As part of a wider response plan for the region, three hospitals with intensive care units have been modified as isolation units equipped with ventilators, the WHO spokesman said.
Up to 1,000 healthcare workers have been mobilised and a new delivery of protective gear—including 10,000 surgical masks and 500 respirator masks—should arrive within the week.
‘Extremely concerned’
So far three suspected cases in northwest Syria have tested negative after hospitals sent samples to Turkey, Halldorsson said, but concern remains high.
“WHO is extremely concerned about the impact COVID-19 may have in the northwest,” Halldorsson said.
“Displaced people (there) live under conditions that make them vulnerable to respiratory infections,” he told AFP.

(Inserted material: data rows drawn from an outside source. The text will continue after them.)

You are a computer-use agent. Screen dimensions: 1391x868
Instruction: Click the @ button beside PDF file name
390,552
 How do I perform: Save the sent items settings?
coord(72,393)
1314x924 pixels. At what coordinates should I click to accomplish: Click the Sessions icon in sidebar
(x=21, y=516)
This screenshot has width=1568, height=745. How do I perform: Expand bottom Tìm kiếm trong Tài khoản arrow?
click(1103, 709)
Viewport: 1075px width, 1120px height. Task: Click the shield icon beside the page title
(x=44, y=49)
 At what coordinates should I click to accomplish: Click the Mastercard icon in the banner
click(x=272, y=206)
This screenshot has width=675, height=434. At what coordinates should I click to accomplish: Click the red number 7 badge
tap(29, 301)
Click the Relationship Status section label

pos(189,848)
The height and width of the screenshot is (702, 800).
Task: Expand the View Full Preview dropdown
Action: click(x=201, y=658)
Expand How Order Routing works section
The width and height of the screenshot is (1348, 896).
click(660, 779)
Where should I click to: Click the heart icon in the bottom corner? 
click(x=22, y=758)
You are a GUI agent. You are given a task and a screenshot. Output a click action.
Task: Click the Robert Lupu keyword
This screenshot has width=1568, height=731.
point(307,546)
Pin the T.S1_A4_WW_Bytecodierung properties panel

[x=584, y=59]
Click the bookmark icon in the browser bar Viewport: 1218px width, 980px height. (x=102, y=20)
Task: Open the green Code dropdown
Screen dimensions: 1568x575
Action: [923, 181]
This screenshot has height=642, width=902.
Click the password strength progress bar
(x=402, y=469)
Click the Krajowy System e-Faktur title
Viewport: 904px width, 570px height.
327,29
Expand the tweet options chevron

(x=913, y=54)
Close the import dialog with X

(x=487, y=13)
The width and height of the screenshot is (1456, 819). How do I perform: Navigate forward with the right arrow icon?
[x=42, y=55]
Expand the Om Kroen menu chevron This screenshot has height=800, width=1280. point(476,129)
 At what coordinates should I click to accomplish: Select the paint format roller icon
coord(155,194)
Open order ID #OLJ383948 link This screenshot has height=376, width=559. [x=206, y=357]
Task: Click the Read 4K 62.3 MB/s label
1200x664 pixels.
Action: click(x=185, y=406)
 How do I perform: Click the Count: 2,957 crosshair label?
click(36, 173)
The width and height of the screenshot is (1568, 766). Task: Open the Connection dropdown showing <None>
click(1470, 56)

Those included overcrowded living conditions, physical and mental stress, as well as lack of housing, food and clean water.
Misty Buswell of the International Rescue Committee on Monday said deplorable living conditions in Idlib have “already left hundreds of thousands of people in poor health, making them even more vulnerable.”
“It is possible that the disease is already making its way through the population” in Idlib, she said in a statement.
Eighty five attacks on health facilities last year make the region all the more vulnerable, she warned.
“The majority of hospitals that remain open are unable to cope with needs that already exist,” Buswell said.
Syria’s war has killed more than 380,000 people, displaced millions and ravaged the country’s infrastructure since starting in 2011 with anti-government protests.
Late last year, less than two-thirds of the country’s hospitals were functioning, while 70 percent of health workers had fled the country, WHO says.
Over the past week, the Damascus authorities have taken increased measures to stem the spread of the virus.
Schools, universities and restaurants have been closed and prayer gatherings suspended.
Travellers from affected countries are banned from entering the country and the land border was closed with Lebanon, where 256 people are infected and four have died from the virus.
The Kurdish authorities in northeast Syria have not recorded any deaths so far, but have imposed a curfew in a bid to stem any outbreak.